[Document and screenshot pointing entries]
=====

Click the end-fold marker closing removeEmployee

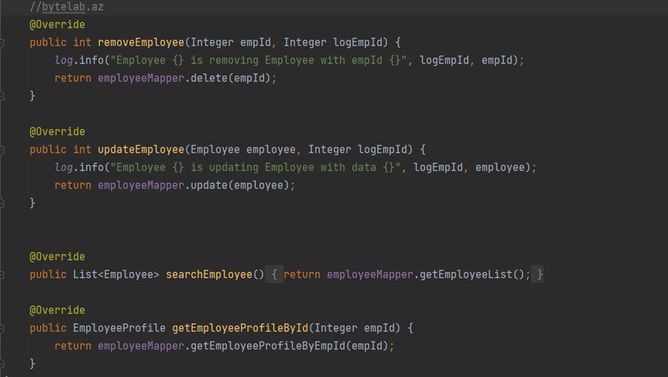pyautogui.click(x=2, y=96)
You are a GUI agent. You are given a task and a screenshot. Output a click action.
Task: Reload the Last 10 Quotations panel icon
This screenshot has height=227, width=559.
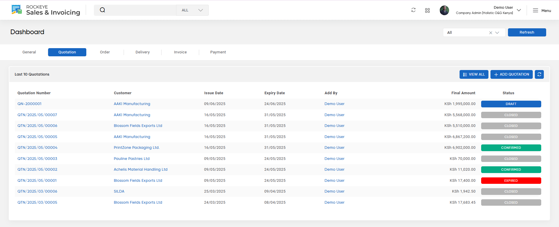coord(539,74)

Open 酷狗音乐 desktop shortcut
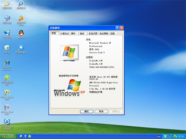pyautogui.click(x=21, y=4)
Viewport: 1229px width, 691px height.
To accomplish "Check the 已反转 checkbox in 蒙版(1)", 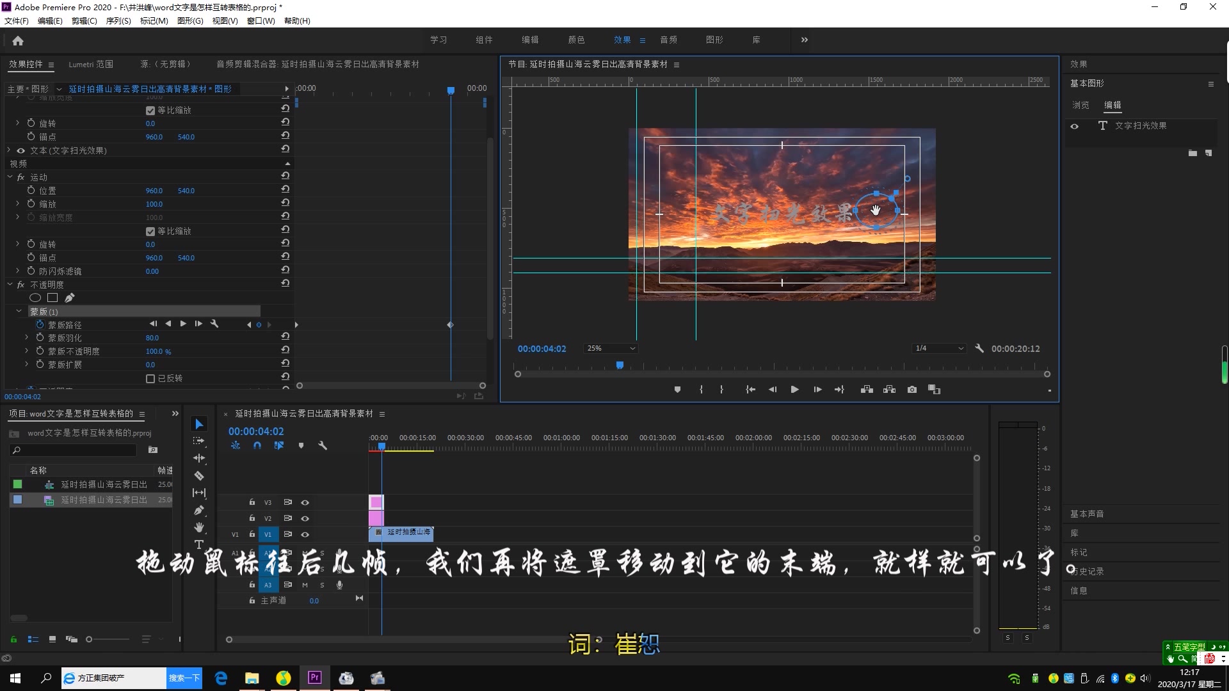I will (x=151, y=378).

=====

GIVEN PROBLEM
Show each line of the listing that contains the string "height". Matching is case-sensitive.

ANSWER TO THE EXERCISE
This screenshot has height=227, width=559.
Viewport: 1229px width, 691px height.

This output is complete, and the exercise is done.